Collected data
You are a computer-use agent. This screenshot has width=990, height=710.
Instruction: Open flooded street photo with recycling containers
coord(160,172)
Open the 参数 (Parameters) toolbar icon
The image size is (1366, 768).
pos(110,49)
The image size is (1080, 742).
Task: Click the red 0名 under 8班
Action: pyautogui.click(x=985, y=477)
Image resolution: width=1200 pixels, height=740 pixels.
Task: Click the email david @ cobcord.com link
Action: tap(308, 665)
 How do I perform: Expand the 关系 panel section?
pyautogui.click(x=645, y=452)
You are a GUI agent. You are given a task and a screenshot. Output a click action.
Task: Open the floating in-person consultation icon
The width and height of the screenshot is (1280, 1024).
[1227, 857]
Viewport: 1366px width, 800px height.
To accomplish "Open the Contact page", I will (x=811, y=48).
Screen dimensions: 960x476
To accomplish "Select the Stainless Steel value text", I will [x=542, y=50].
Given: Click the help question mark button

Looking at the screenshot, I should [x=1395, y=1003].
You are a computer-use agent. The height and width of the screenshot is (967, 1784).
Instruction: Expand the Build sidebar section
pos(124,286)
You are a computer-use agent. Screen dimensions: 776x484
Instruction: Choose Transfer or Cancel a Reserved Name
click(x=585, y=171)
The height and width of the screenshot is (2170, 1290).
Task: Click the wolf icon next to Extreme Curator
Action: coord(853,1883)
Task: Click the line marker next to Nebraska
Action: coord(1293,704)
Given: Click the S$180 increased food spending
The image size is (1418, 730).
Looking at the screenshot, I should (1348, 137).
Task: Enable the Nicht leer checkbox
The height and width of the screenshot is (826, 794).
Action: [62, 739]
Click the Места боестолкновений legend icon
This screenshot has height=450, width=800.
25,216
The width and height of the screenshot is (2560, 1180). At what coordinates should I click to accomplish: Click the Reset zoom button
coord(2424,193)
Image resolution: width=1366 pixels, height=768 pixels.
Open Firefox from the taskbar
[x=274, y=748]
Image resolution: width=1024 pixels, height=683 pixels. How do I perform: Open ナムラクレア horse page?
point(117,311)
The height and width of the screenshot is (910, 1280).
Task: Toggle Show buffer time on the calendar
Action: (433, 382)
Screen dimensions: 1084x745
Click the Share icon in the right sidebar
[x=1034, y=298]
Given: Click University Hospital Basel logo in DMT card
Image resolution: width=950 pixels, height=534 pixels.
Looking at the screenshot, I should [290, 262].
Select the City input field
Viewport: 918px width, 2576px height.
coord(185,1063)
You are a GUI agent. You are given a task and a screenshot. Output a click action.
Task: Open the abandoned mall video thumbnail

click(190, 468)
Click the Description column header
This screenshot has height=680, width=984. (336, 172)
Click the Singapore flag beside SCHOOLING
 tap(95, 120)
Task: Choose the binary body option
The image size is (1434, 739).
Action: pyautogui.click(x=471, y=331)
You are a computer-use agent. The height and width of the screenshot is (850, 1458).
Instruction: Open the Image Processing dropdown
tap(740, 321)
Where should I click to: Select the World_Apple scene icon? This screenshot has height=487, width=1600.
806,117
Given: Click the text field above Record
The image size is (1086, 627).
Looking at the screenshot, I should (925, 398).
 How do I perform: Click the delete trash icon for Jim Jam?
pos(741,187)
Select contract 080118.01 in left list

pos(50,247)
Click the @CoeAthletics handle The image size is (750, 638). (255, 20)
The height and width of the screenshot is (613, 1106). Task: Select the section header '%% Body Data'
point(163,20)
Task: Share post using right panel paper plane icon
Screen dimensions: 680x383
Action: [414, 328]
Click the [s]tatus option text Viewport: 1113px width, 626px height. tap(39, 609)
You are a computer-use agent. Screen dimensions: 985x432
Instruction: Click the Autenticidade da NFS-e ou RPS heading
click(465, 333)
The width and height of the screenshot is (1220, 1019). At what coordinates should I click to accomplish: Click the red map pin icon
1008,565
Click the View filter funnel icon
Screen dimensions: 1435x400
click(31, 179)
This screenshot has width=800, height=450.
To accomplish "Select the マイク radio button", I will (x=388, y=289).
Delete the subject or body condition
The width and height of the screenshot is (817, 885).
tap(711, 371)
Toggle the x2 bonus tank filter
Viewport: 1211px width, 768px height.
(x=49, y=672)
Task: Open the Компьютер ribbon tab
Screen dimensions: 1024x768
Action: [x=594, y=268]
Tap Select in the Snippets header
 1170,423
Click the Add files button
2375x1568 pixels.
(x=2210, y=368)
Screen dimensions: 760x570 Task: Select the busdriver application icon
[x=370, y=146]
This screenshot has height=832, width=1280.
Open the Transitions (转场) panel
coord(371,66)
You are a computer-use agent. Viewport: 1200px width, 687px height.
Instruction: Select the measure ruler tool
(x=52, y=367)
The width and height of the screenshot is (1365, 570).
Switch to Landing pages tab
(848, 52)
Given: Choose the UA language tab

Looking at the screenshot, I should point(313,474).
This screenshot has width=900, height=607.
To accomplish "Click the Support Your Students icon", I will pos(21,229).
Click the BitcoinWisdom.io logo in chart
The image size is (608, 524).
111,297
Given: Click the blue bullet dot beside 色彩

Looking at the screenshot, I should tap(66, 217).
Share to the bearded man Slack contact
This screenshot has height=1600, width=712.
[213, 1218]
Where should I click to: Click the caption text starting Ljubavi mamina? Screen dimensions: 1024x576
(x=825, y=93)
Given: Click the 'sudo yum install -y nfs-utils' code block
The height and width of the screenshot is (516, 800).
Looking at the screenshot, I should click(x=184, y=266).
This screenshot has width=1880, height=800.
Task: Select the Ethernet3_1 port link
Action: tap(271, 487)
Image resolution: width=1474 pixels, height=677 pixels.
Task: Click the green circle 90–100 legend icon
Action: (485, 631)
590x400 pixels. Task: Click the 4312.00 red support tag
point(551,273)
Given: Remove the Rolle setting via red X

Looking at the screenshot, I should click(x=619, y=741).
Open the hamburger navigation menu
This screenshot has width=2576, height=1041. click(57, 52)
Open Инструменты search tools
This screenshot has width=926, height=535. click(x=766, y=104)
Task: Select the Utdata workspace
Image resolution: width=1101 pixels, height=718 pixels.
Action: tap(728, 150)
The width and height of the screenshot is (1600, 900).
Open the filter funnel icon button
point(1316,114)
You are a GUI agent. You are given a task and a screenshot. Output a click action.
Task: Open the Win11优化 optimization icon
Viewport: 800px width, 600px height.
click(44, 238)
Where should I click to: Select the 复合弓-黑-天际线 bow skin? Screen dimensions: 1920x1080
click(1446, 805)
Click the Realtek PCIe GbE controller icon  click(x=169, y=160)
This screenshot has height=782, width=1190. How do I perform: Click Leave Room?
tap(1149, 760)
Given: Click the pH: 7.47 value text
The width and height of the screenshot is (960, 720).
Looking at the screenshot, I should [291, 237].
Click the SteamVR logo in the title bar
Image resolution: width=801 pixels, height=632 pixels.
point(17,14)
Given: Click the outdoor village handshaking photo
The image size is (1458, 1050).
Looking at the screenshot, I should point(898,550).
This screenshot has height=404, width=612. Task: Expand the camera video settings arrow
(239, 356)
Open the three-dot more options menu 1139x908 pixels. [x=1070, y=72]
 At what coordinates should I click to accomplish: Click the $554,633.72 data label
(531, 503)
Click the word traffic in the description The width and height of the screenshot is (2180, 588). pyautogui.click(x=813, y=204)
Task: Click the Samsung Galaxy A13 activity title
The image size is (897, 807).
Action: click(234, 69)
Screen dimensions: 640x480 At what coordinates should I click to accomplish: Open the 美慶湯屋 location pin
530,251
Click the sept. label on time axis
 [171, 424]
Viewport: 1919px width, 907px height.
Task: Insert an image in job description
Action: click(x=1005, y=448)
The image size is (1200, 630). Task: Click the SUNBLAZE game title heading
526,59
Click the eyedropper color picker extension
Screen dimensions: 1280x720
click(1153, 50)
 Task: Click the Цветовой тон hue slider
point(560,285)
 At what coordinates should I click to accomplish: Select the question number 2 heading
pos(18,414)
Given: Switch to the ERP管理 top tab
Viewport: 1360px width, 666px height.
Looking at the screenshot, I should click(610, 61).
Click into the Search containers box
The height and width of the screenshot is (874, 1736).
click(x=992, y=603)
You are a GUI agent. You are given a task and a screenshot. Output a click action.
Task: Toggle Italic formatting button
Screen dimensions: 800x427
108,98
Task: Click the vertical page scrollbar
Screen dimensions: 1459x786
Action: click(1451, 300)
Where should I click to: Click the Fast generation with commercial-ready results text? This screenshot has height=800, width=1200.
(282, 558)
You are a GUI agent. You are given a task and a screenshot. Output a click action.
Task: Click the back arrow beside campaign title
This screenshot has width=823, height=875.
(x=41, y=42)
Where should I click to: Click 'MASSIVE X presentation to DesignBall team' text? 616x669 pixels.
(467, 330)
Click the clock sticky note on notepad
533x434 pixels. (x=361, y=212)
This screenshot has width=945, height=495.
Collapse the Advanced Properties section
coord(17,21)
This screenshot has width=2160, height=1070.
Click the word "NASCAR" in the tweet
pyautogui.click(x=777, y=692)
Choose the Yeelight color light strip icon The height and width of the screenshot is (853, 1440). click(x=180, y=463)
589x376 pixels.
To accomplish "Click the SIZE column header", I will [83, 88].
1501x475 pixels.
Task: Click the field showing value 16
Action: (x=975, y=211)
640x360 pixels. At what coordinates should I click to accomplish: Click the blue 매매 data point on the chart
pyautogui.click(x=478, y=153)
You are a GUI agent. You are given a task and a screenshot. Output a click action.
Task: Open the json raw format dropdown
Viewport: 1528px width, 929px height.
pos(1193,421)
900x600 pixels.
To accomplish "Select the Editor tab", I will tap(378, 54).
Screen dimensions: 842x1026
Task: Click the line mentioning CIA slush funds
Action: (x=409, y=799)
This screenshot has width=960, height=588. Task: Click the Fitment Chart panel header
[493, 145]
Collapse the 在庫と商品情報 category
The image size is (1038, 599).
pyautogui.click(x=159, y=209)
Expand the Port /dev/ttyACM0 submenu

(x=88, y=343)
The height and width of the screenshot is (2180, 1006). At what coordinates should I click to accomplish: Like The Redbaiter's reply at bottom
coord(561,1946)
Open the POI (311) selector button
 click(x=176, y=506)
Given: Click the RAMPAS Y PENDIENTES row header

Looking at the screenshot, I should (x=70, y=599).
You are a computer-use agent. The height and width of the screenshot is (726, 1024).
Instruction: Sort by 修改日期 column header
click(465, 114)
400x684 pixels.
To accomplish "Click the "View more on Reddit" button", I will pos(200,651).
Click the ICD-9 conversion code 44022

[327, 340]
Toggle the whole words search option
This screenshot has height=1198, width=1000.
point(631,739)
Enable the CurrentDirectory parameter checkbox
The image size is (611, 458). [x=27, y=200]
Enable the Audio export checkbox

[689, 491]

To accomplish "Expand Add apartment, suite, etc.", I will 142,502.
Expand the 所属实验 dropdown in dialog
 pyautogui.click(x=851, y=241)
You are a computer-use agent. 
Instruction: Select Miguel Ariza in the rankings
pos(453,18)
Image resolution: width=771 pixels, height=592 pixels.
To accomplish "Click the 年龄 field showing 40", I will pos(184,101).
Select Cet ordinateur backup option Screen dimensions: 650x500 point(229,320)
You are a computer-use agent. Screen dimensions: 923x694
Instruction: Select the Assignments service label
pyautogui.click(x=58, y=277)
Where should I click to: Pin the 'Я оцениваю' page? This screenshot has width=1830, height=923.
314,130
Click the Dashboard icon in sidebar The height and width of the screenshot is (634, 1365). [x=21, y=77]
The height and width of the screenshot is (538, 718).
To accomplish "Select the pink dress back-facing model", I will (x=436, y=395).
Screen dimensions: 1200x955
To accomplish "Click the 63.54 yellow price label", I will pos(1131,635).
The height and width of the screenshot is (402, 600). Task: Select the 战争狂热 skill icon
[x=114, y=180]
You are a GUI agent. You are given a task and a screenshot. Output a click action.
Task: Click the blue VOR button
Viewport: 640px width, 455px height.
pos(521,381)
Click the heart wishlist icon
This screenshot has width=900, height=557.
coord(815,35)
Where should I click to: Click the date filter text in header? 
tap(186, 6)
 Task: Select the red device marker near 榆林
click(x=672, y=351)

# WORK INSTRUCTIONS
Please copy the lines above from the line with "How do I perform: Expand" up to and including the line with "Task: Enable the Nicht leer checkbox", exactly as written and with nothing else.

# OUTPUT OF THE EXERCISE
 How do I perform: Expand the 关系 panel section?
pyautogui.click(x=645, y=452)
You are a GUI agent. You are given a task and a screenshot. Output a click action.
Task: Open the floating in-person consultation icon
The width and height of the screenshot is (1280, 1024).
[1227, 857]
Viewport: 1366px width, 800px height.
To accomplish "Open the Contact page", I will (x=811, y=48).
Screen dimensions: 960x476
To accomplish "Select the Stainless Steel value text", I will [x=542, y=50].
Given: Click the help question mark button

Looking at the screenshot, I should [x=1395, y=1003].
You are a computer-use agent. The height and width of the screenshot is (967, 1784).
Instruction: Expand the Build sidebar section
pos(124,286)
You are a computer-use agent. Screen dimensions: 776x484
Instruction: Choose Transfer or Cancel a Reserved Name
click(x=585, y=171)
The height and width of the screenshot is (2170, 1290).
Task: Click the wolf icon next to Extreme Curator
Action: coord(853,1883)
Task: Click the line marker next to Nebraska
Action: coord(1293,704)
Given: Click the S$180 increased food spending
The image size is (1418, 730).
Looking at the screenshot, I should (1348, 137).
Task: Enable the Nicht leer checkbox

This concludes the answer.